Copy the records verbatim from the line containing "This screenshot has width=1050, height=644." through the line containing "logo-base-text: Base is", including both of those lines. Leave out the pictures.

-------

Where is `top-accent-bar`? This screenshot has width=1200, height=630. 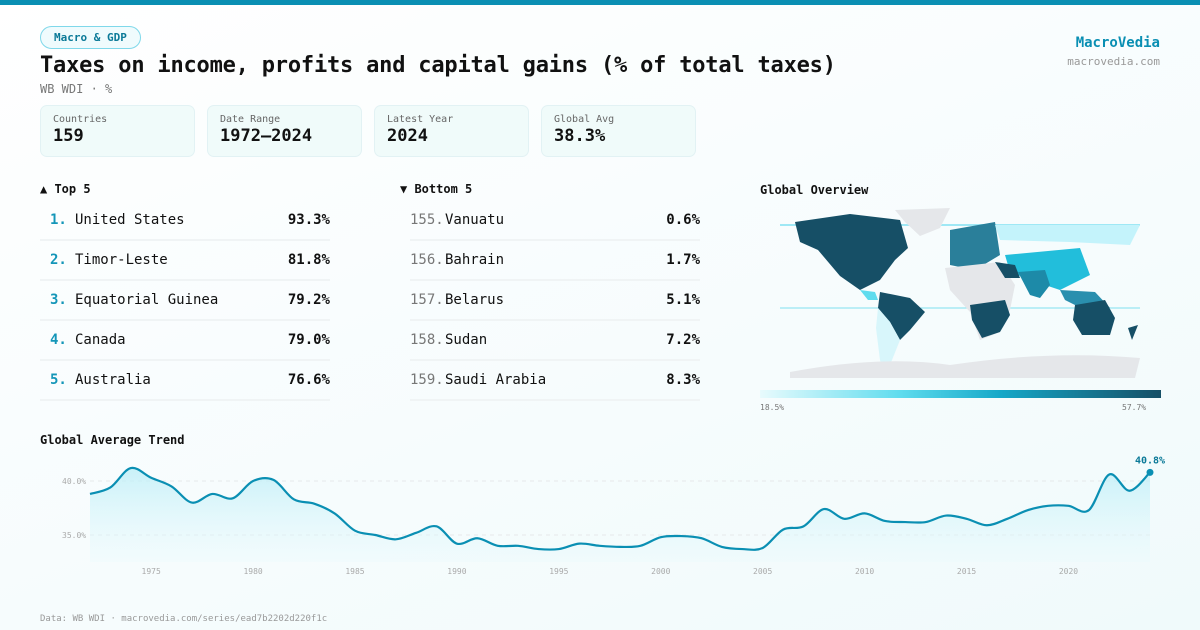
top-accent-bar is located at coordinates (600, 2).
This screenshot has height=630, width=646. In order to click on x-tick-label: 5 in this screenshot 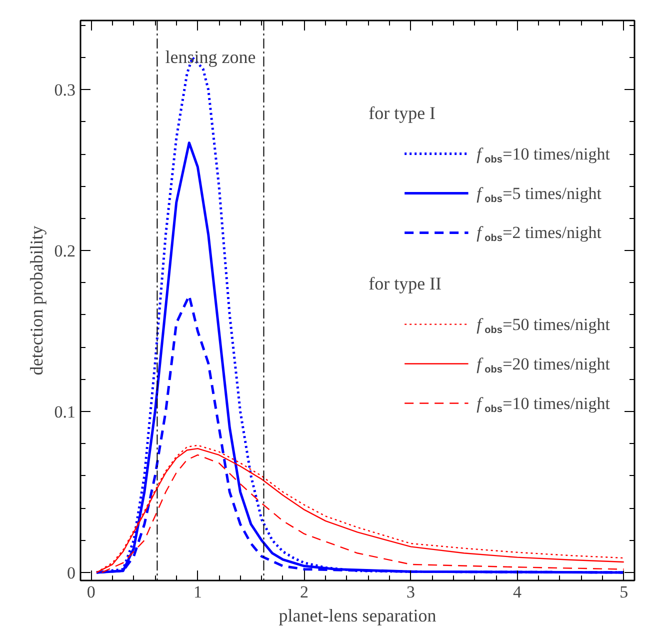, I will do `click(624, 592)`.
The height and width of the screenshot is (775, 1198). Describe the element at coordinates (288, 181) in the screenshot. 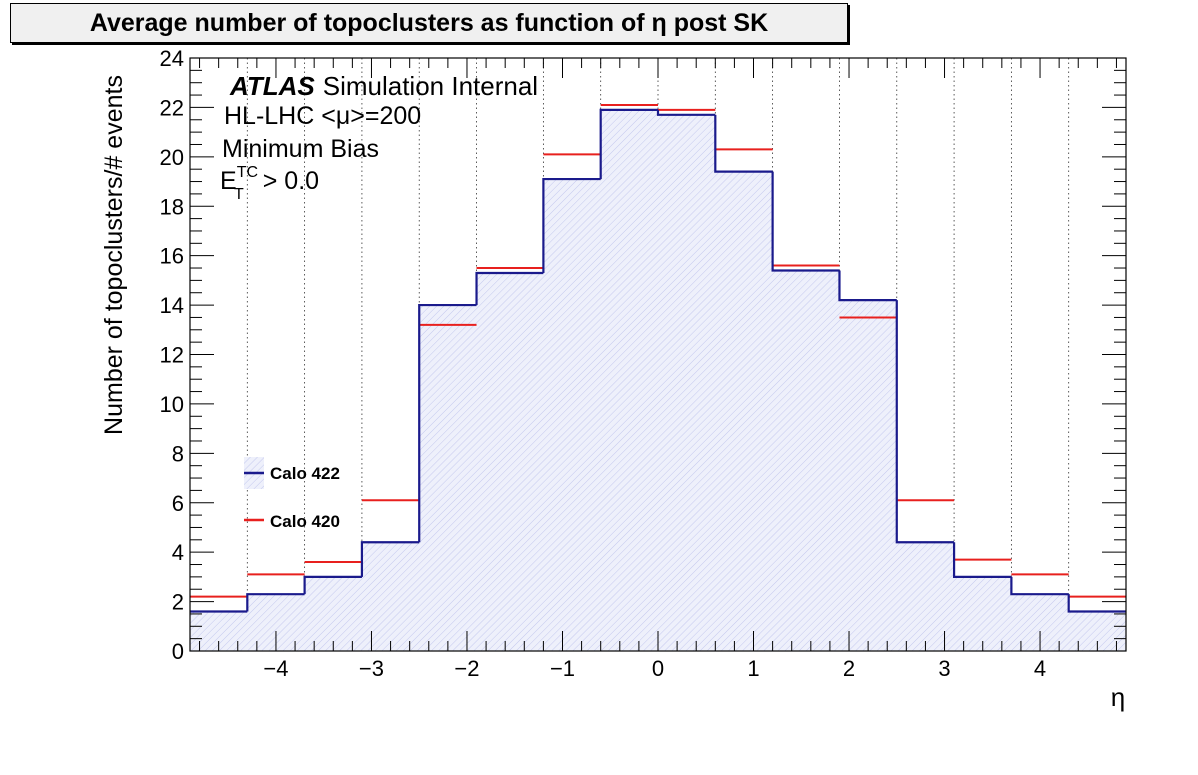

I see `et-cut-value: > 0.0` at that location.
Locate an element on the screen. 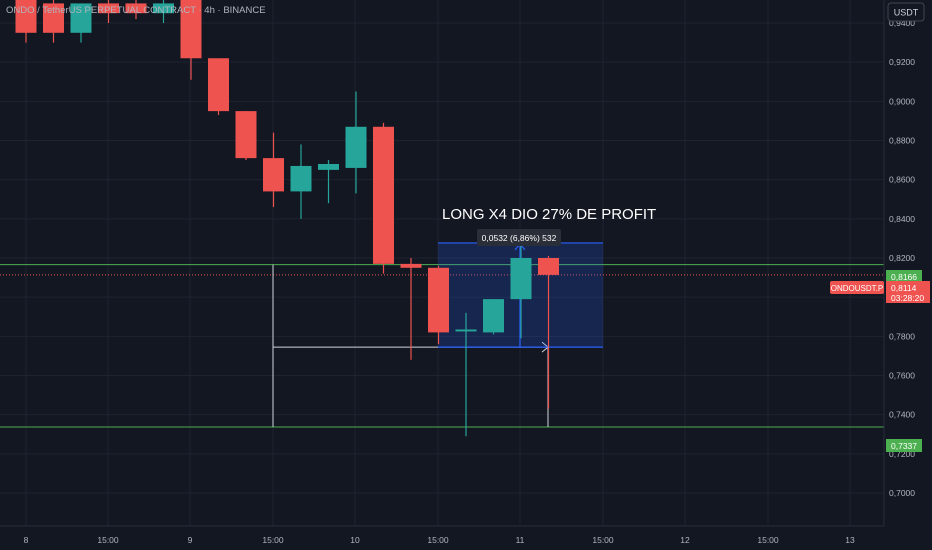 The image size is (932, 550). measure-label-background is located at coordinates (519, 238).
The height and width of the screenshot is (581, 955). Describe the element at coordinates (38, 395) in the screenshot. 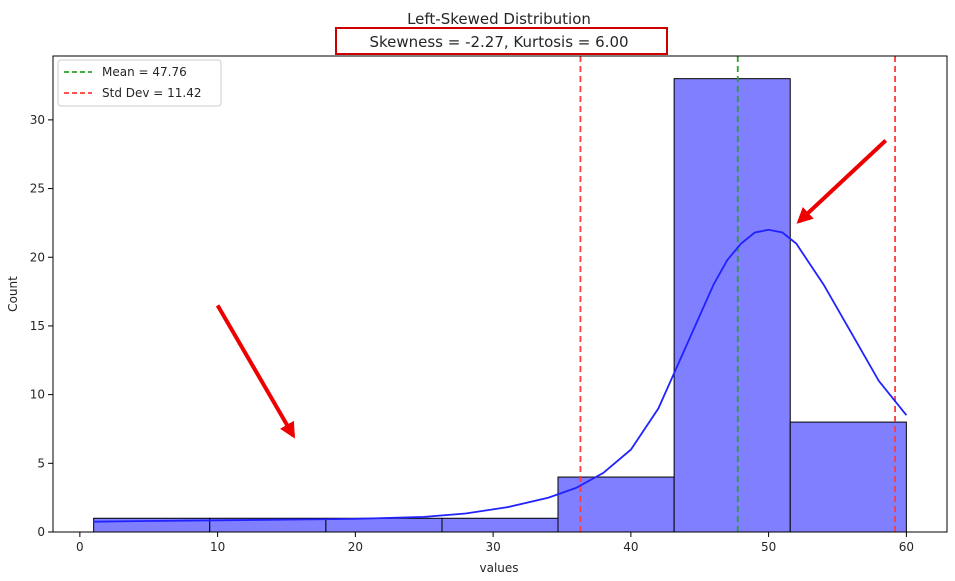

I see `y-tick-label: 10` at that location.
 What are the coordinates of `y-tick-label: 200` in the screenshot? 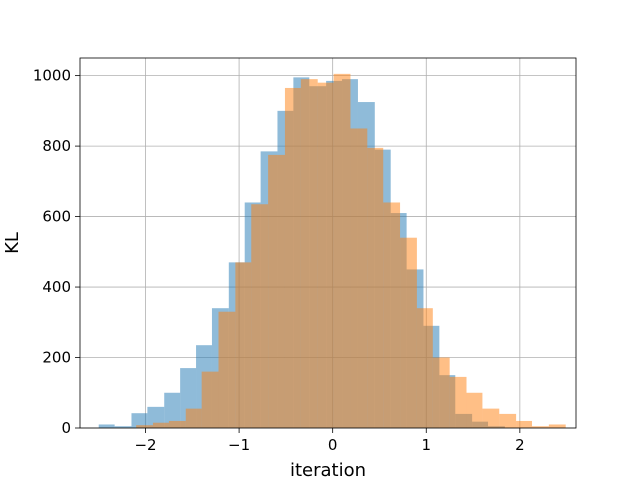 It's located at (56, 358).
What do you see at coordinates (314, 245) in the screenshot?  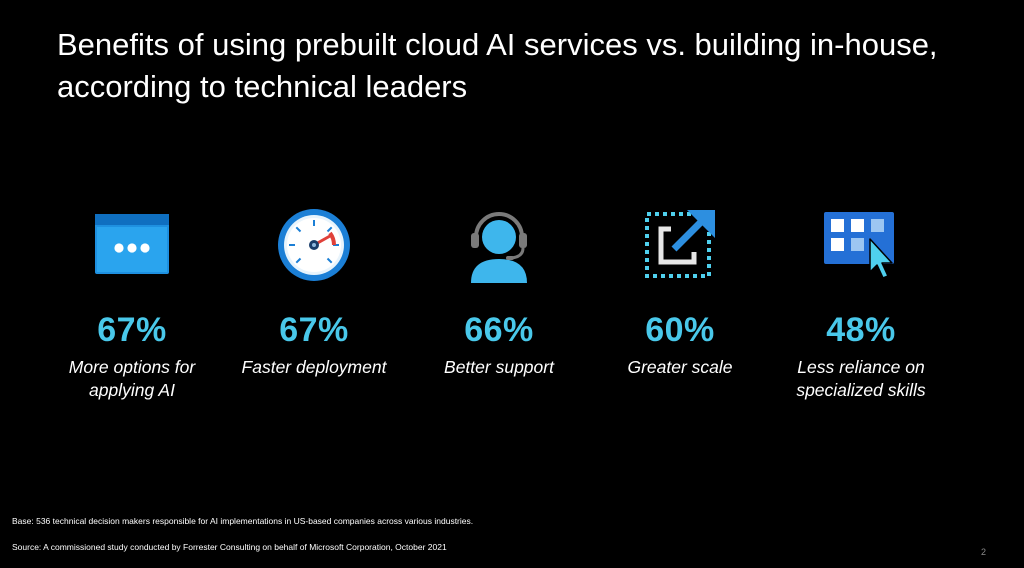 I see `speedometer-icon` at bounding box center [314, 245].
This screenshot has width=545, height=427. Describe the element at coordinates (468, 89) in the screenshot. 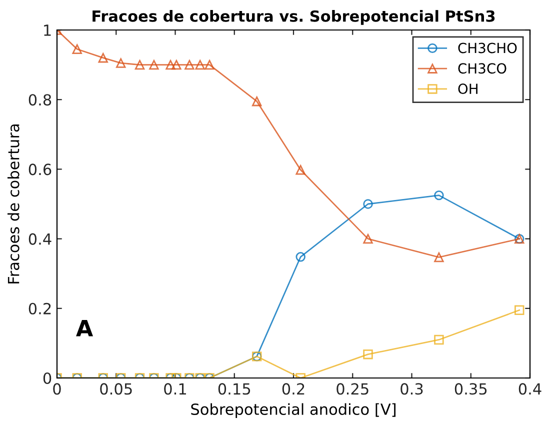

I see `legend-label: OH` at that location.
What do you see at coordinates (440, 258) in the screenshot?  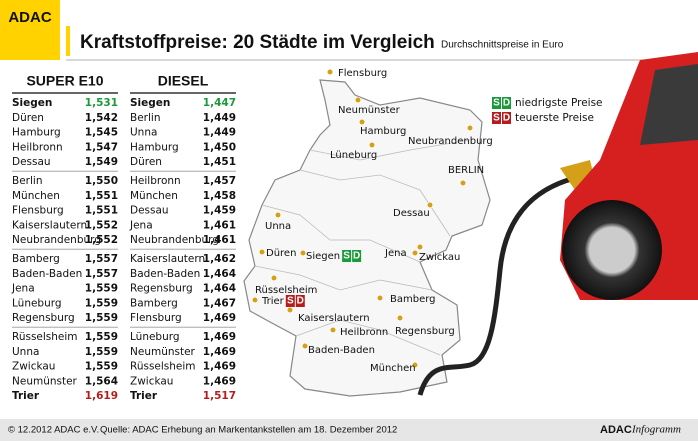 I see `city-label: Zwickau` at bounding box center [440, 258].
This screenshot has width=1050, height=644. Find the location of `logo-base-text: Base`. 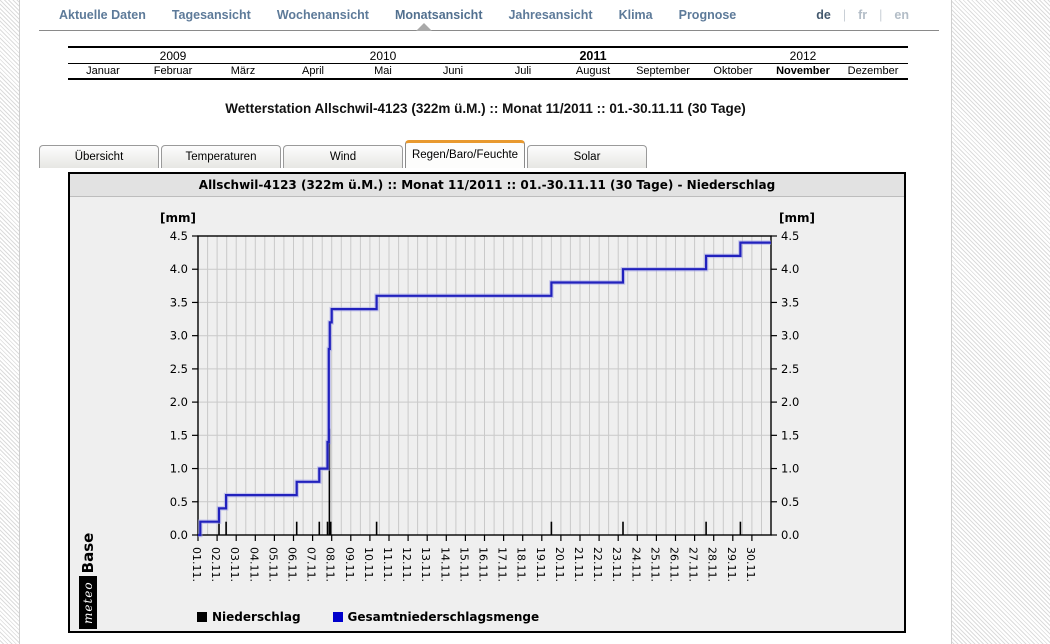

logo-base-text: Base is located at coordinates (88, 553).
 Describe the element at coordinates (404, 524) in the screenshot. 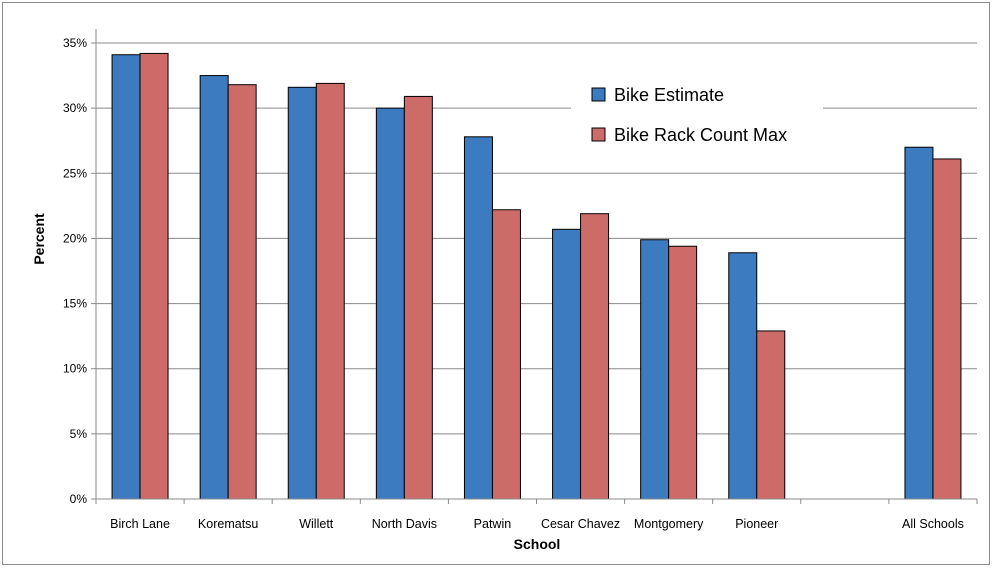

I see `x-category-label: North Davis` at that location.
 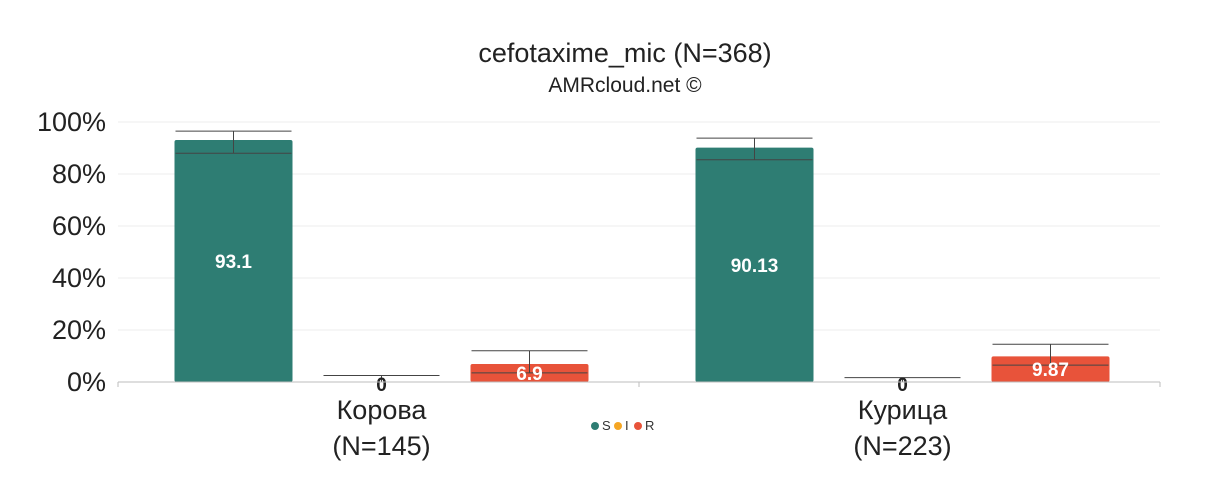 I want to click on bar-data-label: 93.1, so click(x=234, y=262).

-------

(TASK RESPONSE)
This screenshot has width=1050, height=644. Find the location of `logo-base-text: Base`. 

logo-base-text: Base is located at coordinates (88, 553).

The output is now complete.